The initial survey identified fishing hotspots in Ampem, Adowso, Kpong, and Akateng, where local fishers provided valuable insights. Ampem and Akateng were chosen for further investigation based on interviews and local ecological knowledge of fishers. In July 2023, an ecological survey focused on assessing the aquatic environment and the occurrence and distribution of Synodontis species in the Afram arm of the Volta Lake.

S. macrophthalmus accounted for a small proportion (2.9%) of the total Synodontis species sampled in Ampem and Akateng. The species showed a seasonal occurrence, with the peak period for catching S. macrophthalmus from June to February. The survey recorded S. macrophthalmus with a standard length of approximately 21.00 cm, a total length around 23.67 cm, and an average weight of 248.50 g.

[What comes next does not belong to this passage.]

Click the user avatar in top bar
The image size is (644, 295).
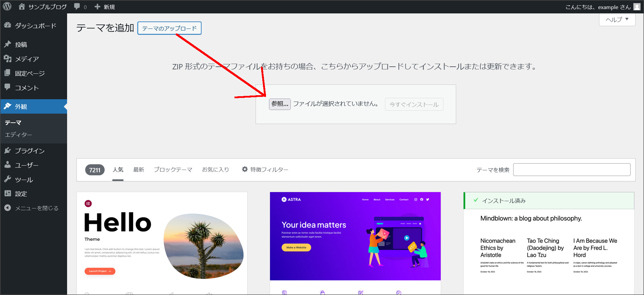(x=636, y=7)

The study also revealed a concerning observation of high fishing pressure on the Critically Endangered Synodontis macrophthalmus, despite their limited range. Specifically, in the two fishing communities of Ampem and Akateng, approximately 80 sets of gill nets, each measuring about 40 meters in length, specifically target the Synodontis species.

Next, the project team will conduct a comprehensive habitat assessment and engage with local fishermen to promote conservation education, focusing on preserving S. macrophthalmus. This assessment aims to identify crucial survival factors, including water quality and potential threats. Involving local fishermen acknowledges their significance in the ecosystem and aims to raise awareness of sustainable fishing practices to minimize negative impacts on the species.

The need for urgent conservation efforts to safeguard Synodontis macrophthalmus is critical, emphasizing the significance of collaboration between researchers and local communities to ensure the species' survival in Ghana. In the upcoming months, my focus will be on working closely with the fishers in Ampem and Akateng, as well as other stakeholders, to effectively protect and preserve the S. macrophthalmus population in Ghana.